God’s intention, however, was that two people should be united in the covenant of marriage for life. It is not good for a human being to be alone, and the joining of two people in the covenant of marriage addresses this need. The intention of “marriage” is the life-long covenant of two people for better or worse, richer or poorer, in sickness and in health, as long as they both shall live – a covenant as readily made and kept by two adults of same gender as by a man and a woman.

It might be lawful to divorce, and indeed, like a fire truck running a STOP sign, divorce might save one or more lives, if not literally, then at least figuratively. And one must “look both ways” to be certain no one’s need for food or shelter or healthcare is lost in the process. The better course, nevertheless, is to enter into life-long mutual commitment and keep that commitment.

Which brings us around to the obedience versus righteousness question presented by both our Old Testament and Gospel readings this morning; a question or principle that we would do well to address in most ethical decision making.
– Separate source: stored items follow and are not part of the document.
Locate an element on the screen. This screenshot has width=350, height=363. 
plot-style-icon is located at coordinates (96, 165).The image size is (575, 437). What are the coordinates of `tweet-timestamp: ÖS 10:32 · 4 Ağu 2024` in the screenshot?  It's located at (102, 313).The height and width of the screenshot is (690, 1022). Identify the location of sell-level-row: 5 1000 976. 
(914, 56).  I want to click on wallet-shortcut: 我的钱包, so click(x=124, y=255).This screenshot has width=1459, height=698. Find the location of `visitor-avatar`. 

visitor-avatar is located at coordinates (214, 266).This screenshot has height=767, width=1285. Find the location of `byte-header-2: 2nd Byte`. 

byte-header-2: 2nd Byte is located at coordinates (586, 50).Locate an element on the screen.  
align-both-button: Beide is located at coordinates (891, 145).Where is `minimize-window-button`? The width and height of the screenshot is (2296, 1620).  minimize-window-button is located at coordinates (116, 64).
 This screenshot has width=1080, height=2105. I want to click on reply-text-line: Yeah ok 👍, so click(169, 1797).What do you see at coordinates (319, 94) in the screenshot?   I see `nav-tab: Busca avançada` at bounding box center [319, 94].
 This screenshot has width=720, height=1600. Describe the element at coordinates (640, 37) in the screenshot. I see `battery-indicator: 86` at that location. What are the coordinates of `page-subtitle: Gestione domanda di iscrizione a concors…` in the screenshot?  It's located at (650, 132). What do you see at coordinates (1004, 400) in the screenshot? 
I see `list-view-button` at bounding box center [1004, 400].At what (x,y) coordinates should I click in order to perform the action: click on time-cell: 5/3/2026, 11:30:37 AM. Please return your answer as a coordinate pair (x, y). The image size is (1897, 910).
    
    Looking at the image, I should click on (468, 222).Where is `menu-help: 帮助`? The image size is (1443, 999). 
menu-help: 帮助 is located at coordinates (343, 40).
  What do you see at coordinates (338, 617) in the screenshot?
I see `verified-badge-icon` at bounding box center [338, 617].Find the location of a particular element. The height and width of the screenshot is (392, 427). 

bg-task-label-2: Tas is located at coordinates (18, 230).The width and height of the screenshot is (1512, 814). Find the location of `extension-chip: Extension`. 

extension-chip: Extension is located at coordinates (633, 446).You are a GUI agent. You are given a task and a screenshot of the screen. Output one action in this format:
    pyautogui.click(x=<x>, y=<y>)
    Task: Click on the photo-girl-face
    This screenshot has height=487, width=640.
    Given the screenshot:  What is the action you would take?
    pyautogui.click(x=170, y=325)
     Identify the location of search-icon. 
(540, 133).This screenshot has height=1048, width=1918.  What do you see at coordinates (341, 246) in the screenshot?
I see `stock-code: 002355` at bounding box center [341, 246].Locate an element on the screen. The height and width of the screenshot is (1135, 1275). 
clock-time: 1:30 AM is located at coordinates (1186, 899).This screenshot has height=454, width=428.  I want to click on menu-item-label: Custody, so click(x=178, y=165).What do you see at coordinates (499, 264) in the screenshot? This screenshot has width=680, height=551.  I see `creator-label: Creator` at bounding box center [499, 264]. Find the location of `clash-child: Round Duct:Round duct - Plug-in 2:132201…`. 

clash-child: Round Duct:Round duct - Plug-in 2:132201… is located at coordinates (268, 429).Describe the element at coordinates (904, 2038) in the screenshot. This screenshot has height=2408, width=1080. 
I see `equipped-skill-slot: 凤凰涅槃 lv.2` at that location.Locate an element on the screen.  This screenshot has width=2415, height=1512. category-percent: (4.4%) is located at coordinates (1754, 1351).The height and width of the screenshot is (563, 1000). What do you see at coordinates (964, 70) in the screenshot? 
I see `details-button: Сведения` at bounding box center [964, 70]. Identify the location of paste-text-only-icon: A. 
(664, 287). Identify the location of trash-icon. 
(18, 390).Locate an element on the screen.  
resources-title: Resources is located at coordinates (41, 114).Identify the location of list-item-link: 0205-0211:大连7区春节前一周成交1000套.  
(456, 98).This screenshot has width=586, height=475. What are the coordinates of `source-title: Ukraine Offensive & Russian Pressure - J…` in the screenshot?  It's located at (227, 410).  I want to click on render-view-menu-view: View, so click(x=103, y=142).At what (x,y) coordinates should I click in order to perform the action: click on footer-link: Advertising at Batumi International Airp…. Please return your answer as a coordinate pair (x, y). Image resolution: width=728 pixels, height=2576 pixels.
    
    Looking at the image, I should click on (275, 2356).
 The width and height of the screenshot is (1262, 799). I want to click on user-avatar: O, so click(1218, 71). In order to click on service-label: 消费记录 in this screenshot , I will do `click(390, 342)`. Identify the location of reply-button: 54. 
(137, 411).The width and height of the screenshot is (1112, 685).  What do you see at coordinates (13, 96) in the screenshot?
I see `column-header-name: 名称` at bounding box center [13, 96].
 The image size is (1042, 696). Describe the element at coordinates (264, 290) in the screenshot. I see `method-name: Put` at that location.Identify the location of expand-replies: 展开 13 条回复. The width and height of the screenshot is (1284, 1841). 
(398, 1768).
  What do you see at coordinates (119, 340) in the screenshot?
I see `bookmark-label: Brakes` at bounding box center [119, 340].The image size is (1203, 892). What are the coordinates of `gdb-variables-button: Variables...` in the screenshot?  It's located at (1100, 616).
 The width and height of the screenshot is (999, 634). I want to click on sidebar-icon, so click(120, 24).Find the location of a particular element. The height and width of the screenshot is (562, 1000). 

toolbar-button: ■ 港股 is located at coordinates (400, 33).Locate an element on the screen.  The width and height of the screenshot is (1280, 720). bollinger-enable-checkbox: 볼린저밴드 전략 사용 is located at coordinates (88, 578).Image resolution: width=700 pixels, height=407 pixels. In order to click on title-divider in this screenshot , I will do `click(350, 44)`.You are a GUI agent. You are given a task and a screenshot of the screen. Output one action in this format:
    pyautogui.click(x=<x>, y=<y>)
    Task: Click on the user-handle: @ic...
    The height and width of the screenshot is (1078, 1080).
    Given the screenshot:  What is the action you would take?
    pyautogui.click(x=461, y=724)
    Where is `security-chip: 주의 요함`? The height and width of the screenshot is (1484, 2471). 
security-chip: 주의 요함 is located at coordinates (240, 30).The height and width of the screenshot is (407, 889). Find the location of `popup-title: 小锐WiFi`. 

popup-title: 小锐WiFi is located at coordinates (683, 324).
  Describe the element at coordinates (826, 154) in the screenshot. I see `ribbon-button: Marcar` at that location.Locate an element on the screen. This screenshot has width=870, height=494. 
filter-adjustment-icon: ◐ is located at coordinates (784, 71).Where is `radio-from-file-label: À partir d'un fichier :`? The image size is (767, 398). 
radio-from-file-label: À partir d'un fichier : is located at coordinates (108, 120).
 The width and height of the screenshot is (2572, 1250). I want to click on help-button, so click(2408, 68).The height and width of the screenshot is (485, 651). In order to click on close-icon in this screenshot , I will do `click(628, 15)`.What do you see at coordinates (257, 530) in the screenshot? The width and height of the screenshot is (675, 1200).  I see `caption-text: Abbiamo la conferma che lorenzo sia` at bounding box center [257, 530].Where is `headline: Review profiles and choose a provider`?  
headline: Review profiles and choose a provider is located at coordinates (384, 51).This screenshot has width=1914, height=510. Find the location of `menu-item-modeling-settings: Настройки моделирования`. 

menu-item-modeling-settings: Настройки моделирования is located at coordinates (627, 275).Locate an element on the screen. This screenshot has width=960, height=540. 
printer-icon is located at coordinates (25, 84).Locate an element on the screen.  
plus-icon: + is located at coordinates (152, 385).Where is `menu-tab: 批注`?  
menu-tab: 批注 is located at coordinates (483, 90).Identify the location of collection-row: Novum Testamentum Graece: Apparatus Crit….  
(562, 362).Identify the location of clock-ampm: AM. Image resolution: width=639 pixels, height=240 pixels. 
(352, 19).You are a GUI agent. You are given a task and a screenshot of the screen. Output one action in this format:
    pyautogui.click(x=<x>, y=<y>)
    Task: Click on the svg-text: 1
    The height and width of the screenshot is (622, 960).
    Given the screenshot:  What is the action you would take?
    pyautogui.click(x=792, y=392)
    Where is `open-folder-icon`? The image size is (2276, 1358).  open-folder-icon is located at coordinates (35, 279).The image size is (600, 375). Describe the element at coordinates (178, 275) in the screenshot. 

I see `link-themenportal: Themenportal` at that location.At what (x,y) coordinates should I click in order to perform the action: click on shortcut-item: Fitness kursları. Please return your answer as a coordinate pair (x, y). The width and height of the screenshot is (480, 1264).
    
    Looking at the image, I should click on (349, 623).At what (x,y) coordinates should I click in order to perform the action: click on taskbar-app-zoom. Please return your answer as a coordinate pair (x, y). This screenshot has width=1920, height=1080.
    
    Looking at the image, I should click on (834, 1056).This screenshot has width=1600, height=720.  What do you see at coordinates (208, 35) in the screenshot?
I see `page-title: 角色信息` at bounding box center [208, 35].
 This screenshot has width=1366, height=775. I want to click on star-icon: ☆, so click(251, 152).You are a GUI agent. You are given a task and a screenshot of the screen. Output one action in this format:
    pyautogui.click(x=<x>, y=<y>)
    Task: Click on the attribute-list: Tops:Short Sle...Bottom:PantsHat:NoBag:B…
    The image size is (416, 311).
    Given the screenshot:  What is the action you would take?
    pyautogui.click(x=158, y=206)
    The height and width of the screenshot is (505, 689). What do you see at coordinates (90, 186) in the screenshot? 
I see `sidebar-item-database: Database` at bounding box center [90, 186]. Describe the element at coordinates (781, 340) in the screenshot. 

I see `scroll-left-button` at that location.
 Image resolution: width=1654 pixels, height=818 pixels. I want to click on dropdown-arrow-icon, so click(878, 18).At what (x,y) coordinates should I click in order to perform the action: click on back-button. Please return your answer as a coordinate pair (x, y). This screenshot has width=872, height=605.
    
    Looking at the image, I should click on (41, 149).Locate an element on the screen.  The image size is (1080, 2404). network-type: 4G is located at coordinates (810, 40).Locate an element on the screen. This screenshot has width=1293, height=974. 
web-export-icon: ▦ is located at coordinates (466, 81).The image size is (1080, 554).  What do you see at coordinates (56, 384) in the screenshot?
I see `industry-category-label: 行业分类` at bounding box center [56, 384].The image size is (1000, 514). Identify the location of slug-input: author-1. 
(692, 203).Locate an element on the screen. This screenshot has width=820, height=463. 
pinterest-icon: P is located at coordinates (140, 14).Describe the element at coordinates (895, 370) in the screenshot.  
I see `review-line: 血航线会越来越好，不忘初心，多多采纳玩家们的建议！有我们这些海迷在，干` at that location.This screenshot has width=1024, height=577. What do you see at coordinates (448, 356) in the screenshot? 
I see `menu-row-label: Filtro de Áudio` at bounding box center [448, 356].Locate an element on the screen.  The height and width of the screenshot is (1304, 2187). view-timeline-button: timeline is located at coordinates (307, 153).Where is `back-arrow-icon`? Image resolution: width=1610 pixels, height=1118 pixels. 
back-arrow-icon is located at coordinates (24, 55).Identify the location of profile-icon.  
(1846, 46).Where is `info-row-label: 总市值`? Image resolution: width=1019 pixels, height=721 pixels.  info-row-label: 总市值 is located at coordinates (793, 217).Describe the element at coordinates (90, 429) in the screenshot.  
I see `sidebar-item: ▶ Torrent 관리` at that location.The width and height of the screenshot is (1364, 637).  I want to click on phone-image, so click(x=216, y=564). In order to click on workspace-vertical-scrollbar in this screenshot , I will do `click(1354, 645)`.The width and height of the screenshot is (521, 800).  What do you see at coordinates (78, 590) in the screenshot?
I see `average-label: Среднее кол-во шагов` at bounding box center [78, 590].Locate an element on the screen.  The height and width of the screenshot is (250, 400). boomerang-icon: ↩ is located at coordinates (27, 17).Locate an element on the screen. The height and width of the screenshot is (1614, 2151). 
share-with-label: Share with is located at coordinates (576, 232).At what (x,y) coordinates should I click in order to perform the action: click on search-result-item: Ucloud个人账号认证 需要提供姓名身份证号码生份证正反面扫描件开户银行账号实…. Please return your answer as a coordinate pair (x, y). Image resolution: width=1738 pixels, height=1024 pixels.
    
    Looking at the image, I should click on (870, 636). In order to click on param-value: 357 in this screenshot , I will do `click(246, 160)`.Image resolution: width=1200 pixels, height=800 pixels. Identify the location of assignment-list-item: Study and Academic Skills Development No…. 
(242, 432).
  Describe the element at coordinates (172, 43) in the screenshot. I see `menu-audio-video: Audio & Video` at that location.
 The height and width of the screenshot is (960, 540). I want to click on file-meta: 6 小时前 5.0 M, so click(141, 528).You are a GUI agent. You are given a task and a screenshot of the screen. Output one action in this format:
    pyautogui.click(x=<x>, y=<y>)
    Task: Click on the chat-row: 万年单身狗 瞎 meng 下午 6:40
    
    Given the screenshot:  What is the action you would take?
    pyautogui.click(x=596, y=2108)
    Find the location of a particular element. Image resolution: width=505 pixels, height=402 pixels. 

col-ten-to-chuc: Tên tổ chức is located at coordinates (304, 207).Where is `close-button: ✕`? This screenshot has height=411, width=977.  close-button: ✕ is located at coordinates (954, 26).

That which is lawful, legal, keeps all the commandments, doesn’t step outside the law, may not be righteous. Righteousness sometimes leads a person to break the law, even compels you to do so, to engage in civil disobedience, to march for civil rights or peace, to protest injustice outside the state house, to write letters to the editor or “bend the rules” to allow someone a second chance.

Law considers only the cold, hard facts, the written code, the constitution of a country or the canons of a church. Righteousness considers the person, and the impact a particular action or decision will make to that person’s well-being.

Law gives us an easy way out. We don’t have to struggle to determine the best course of action – the answer is always “what is legal.”

Righteousness calls us to a more difficult path. To walk that way of righteousness, we must determine what is in accord with God’s will. Jesus gives us one tool for determining what that is – discerning what might advance the welfare of the least, the most helpless, the most vulnerable person in the equation.

Let the little children come to me … for to those like them belongs the kingdom of God.

The Kingdom of God will not be ushered in by means of Law, only by practicing the way of righteousness.

One comment on “Obedience or Righteousness?
  1. Fran says:

    As this past Sunday was a “Family Sunday” the 10 AM congregation heard something different than is posted here. I began with a Children’s Sermon that expanded the STOP sign discussion, and then, after I sent them back to their parents, talked a bit about the Episcopal Church’s postion on divorce and same-sex blessings. The content was similar to the posted sermon, but not quite the same.